The federal definition of a “cost-burdened” household is one that pays more than 30 percent of their income on their housing. Census data demonstrate that Minnesotans are familiar with this experience, from the Arrowhead to the farmlands of our southwest. In 83 counties, at least one out of every five households struggles with high housing costs.
In every county, renter households are more likely to confront budget-straining housing costs. In 79 counties, at least one in three renting households is cost-burdened.
State policies can ease the pressure of high housing costs on family budgets through policies that increase the supply of affordable housing or help people pay their housing costs.

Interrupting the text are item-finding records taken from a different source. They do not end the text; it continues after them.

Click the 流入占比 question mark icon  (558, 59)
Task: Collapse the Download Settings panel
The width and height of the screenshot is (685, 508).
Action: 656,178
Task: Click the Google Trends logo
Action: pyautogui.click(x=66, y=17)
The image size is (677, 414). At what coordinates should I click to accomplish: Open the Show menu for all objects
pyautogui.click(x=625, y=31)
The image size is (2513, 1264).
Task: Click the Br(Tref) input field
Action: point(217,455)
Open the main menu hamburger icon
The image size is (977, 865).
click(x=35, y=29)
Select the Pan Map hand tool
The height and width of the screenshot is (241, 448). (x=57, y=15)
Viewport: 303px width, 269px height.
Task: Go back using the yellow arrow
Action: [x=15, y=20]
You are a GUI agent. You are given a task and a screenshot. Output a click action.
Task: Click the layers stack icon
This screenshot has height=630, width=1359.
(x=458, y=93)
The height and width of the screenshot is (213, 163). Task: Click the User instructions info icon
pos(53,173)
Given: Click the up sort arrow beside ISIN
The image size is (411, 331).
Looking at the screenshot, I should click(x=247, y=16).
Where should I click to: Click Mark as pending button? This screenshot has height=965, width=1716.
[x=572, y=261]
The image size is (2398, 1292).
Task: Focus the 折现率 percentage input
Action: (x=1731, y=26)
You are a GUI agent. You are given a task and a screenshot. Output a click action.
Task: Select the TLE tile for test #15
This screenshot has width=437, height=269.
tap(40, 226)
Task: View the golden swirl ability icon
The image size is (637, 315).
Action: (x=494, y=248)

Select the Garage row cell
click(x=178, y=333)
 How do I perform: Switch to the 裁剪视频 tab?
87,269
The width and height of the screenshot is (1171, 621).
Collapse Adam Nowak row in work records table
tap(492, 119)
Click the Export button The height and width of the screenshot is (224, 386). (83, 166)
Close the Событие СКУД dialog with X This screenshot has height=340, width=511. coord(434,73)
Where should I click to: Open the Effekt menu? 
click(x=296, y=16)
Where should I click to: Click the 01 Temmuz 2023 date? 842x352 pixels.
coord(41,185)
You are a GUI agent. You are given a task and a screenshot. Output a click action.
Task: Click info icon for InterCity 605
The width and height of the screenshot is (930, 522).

Policymakers passed a bonding bill with a record $100 million for affordable housing during the 2014 session. Advocates estimate this money, combined with the rest of the state’s 2014 housing investments, can build or rehabilitate affordable homes for 4,000 families. The 2014 bonding bill provides almost three times the $38 million allocated to affordable housing in the 2012 bonding bill.
In 2013, policymakers also sought to increase the supply of affordable housing by adding $4 million to the Housing Challenge Fund and $10 million to the Housing and Job Growth Initiative. Both programs aim to link affordable housing construction and repairs to economic development. Providing affordable housing in growth areas makes it easier for workers to access job opportunities, and for employers to find the employees they need. Policymakers also increased funding for rental assistance for people who often have a particularly hard time finding stable housing, like individuals with mental illnesses.
These recent investments opened the door to a future in which Minnesotans aren’t a missed paycheck or two away from eviction or foreclosure. We’re hoping the welcome mat stays out in 2015.